Underlying this rebirth of British engineering is a fundamental redefinition of what engineering is. And from that redefinition will come – it is already happening – a reappraisal of its importance, its characteristics, and its attractiveness as a career. The days of bemoaning the profession’s lack of status or the failure of the public to give engineering credit for all it does are coming to an end.

The key that has unlocked this optimistic assessment is the analysis and understanding we now have of the nature of the ‘wider engineering community’. That understanding comes from a major study commissioned jointly by The Royal Academy of Engineering and the Engineering Council for the ‘Hawley Group’ (set up by the Minister for Science, Lord Sainsbury, to review the role of the Engineering Council).
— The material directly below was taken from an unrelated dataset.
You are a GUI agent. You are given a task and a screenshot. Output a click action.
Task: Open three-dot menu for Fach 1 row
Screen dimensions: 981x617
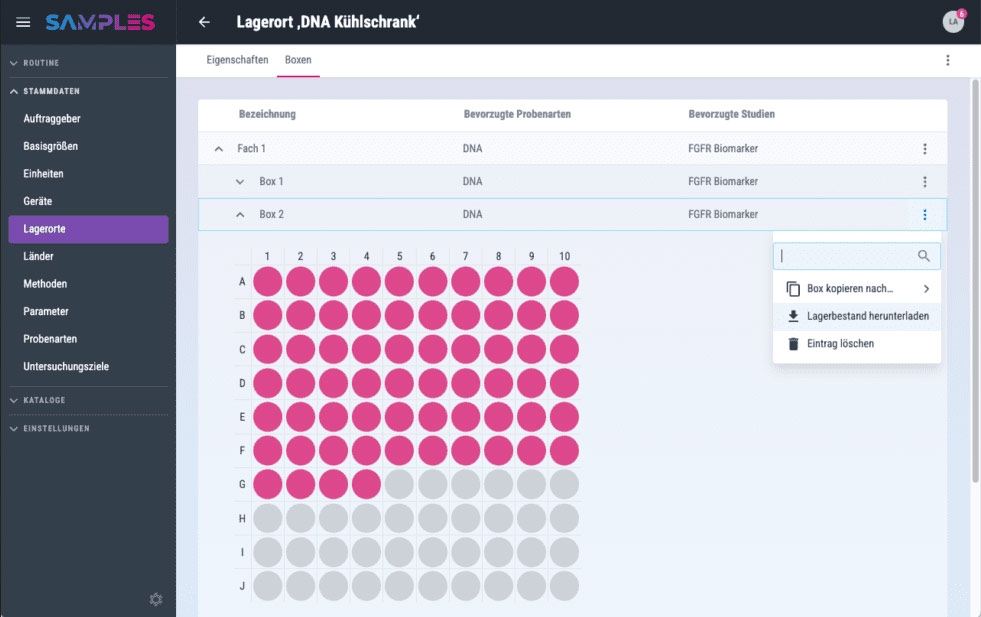point(925,149)
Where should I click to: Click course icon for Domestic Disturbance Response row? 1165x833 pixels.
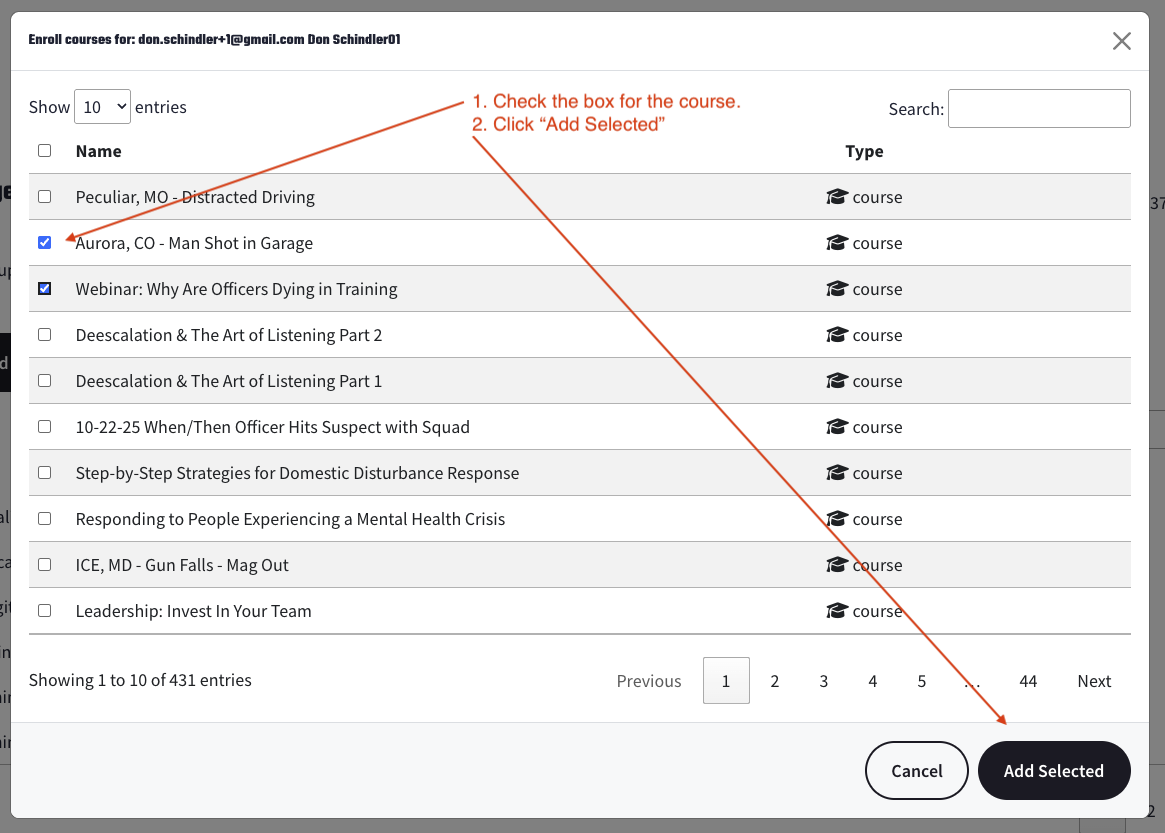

The study was conducted by Sir Robert Malpas CBE FREng and a small team.

Their report The Universe of Engineering showed us that there are at least two million people active in the UK economy who are engaged in work requiring significant levels of technology or engineering skills. Only just over a quarter of them – some 600,000 people – belong to the engineering institutions. Of those, only some 200,000 are UK-resident professional engineers, by which I mean those on the Engineering Council register as Chartered or Incorporated engineers, or Engineering Technicians.

What has now happened is that we have recognised that all of the two million are part of a wider engineering and technology community. This wider community includes a huge range of wealth-creating, exciting and innovative forms of engineering which dramatically change the shape and character of the sector. As this understanding spreads, perceptions of engineering by non-engineers, be they politicians, economists, teachers, careers advisers or the public at large, will change too.

It is worth reflecting on the composition and character of the ‘wider community’.

First, it is firmly ‘knowledge based’. It depends on, and utilises, sometimes at breakneck speed, the ever-expanding body of scientific and engineering knowledge to create technologies, products and solutions that were unthinkable 20 years ago.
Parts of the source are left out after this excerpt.